Mostly, I love the formal connection between them; how one branch leads into the other, establishing a sequence between the works. Juxtaposing these images, it occurred to me that so much of perception is like that, intentionally or non.
These three scenes in particular lead the eye from dimness to clarity to the creative junction of disparate visuals, creating a coherent whole. These florid branches of apple blossoms, seen from afar, have been made dim by the searing clarity of the light behind them. So it goes with life: sometimes a handful of light creates a fistful of shadow. Zooming in to the tiny apple blossoms, we can appreciate more clearly the subtle nuances of each flower. Petals interact in proximity, in natural harmony, in turn perceived as a delicacy by the eye.
So much is derived from the harmony of nature. A sense of balance, of fulfilling logic, emerges from these simple events within and throughout nature, just waiting to be grasped.
The final artwork is named Pasadía (“Day Trip”) because it unfailingly evokes in me that simple freedom of spending a day outdoors, enjoying sights and little treats. These simple but necessary experiences in life help us reset and focus on reality as lived momentum.

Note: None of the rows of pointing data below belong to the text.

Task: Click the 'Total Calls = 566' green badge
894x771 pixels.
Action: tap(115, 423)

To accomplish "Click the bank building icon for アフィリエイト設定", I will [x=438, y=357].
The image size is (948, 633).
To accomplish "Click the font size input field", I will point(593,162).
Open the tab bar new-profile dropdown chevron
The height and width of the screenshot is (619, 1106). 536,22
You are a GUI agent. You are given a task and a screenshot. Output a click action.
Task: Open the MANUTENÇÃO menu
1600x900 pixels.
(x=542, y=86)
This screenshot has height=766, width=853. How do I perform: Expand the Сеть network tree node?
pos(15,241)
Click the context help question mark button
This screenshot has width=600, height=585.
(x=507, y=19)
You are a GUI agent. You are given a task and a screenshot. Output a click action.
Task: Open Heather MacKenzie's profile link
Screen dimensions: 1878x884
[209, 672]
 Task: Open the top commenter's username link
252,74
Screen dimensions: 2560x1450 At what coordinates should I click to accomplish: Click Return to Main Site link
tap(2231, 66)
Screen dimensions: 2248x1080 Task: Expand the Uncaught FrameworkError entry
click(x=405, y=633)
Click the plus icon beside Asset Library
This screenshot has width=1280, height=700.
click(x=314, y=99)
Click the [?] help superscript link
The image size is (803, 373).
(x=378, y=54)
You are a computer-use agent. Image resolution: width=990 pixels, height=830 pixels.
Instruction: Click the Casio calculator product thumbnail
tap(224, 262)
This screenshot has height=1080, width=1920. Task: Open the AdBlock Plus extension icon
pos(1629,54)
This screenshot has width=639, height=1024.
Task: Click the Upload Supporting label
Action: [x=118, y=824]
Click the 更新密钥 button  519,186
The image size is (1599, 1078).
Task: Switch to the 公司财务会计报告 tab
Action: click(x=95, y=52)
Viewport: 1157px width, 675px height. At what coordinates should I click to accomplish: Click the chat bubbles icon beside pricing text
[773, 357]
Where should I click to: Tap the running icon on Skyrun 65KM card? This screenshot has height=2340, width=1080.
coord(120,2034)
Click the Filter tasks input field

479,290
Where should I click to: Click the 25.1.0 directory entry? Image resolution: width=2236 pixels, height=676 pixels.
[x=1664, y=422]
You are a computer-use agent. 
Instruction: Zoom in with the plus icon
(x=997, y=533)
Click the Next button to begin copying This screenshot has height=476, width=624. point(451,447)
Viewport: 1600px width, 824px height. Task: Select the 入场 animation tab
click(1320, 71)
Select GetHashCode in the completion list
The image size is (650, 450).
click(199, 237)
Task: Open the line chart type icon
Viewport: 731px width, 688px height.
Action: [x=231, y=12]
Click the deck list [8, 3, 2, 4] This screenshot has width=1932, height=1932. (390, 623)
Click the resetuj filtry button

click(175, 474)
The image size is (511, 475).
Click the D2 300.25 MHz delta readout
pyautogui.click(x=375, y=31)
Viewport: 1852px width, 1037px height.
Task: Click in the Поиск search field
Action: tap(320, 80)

Contextualized by the two photographs, Pasadía also strikes me as the culmination of a centered awareness on nature’s details. We are able to access these moments as we live them, as they are encountered the first time, and we are also able to recover them from memory and reinvent them in novel, interesting ways. As such, the pasadía lives outside and within, forever melding across consciousnesses to infuse our present lives with meaning.



Through collage, some of that perceptual layering becomes expressible through reliefs. Here I rather like how light meets paper to create a lived sense of illumination. Shadows naturally frame the work, also evoking the paradoxical effects of lighting.